Um olhar menos superficial sobre a política externa de Washington permitiu-nos ver então – e agora – que os Estados Unidos podiam travar duas guerras simultaneamente na Ásia sem descurar os seus interesses no seu “quintal”, de acordo com a sua famosa “doutrina Monroe”. Na verdade, enquanto os Estados Unidos bombardeavam o Afeganistão em 2001, o Departamento de Estado interveio ativamente nas eleições presidenciais de 4 de novembro na Nicarágua para impedir a vitória de Daniel Ortega. Ao mesmo tempo, avançava com o projeto da ALCA (Área de Livre Comércio das Américas), continuava com o bloqueio a Cuba e investia milhões de dólares no “Plano Colômbia” desenhado em Washington. Em abril de 2002, um golpe liderado por civis e militares derrubou Hugo Chávez na Venezuela. A grande mídia – como o New York Times e o Washington Post – que saudou o golpe relatou as numerosas visitas de membros da oposição à embaixada em Caracas na esperança de obter ajuda para derrubar Chávez. Não há dúvida de que o golpista Pedro Carmona – que durou tanto quanto um galo canta – teve o apoio dos Estados Unidos. No mesmo ano, antes das eleições gerais na Bolívia, o embaixador Manuel Rocha convocou abertamente o voto contra Evo Morales sob pena de suspender toda a ajuda econômica e fechar os mercados à Bolívia. Em 2004, o presidente do Haiti foi derrubado por um golpe de Estado e o New York Times revelou a trama, afirmando que tinha sido resultado de uma “pressão aberta do governo Bush para permitir que eles removessem um líder de quem não gostavam e de quem ele desconfiava ”. O ex-embaixador dos Estados Unidos em El Salvador e Paraguai, Roger White, assegurou publicamente que Roger Noriega – funcionário que ocupou vários cargos importantes relacionados à América Latina – dedicou anos à tarefa de derrubar Aristide.

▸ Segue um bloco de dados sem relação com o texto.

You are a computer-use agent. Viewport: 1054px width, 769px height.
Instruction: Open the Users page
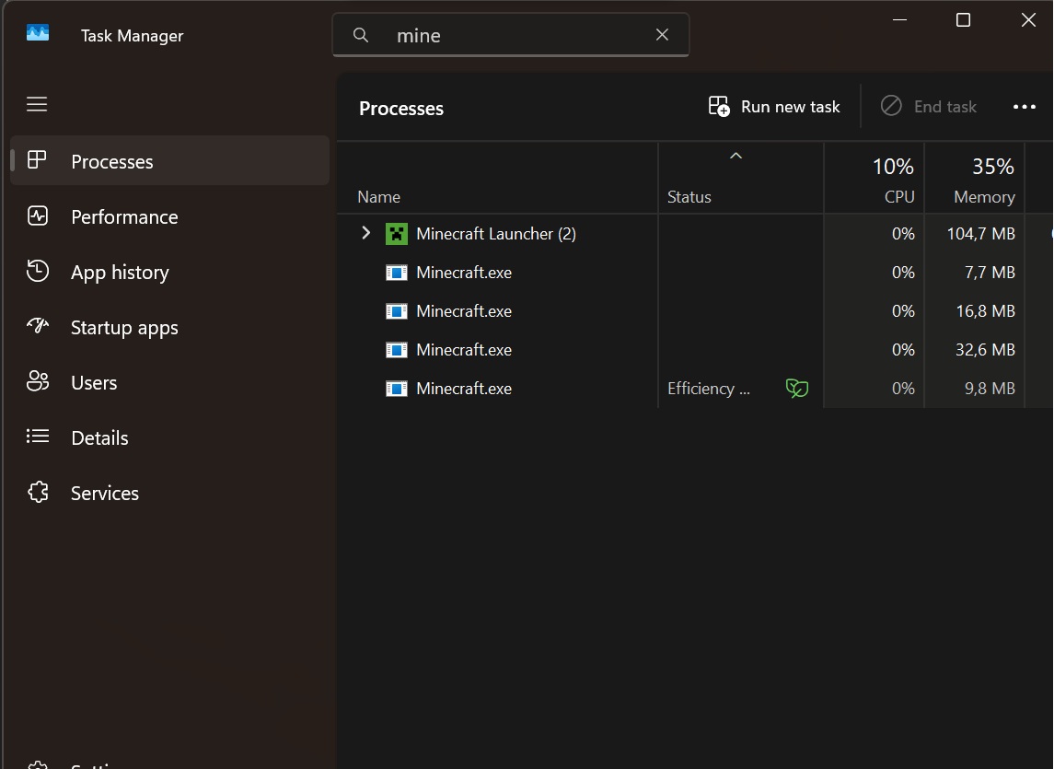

Embora essas intervenções não tenham a marca das do século XX, quando os fuzileiros navais foram enviados diretamente para derrubar um governo e ocupar um território, o famoso Comando Sul (SOUTHCOM) não parou de patrulhar as costas da América Latina e do Caribe. A história mostra que os Estados Unidos nunca abandona seus projetos de influência na América Latina, considerada sua área “natural” de influência. Nesse sentido, ele nunca relega ou abandona a região, mesmo que esteja envolvido em guerras muito distantes ou não apareça no discurso dos dois principais partidos durante as campanhas eleitorais. A continuidade dessas políticas pode ser distinguida dos discursos de John F. Kennedy em 1961 quando ele promoveu a famosa – e falhou – Alliance for Progress, e falou de “um plano de dez anos que será um vasto esforço cooperativo, incomparável em magnitude e nobreza de propósitos para atender às necessidades dos povos latino-americanos ”até a iniciativa da ALCA -que nasceu em 1994-, passando pelo já conhecido“ Consenso de Washington ”no final do século passado. Todos os projetos fracassaram, entre outros motivos porque a América Latina é a única região do globo onde há um questionamento generalizado da política imperial e econômica da Casa Branca.

Embora muita coisa tenha mudado no mundo nos últimos vinte anos desde os ataques às Torres Gêmeas, em essência a política dos Estados Unidos em relação à América Latina não sofreu grandes mudanças. Por esta razão, “11 de setembro” ainda é o Chile. É Pinochet no lixão da história e Allende é enorme na história.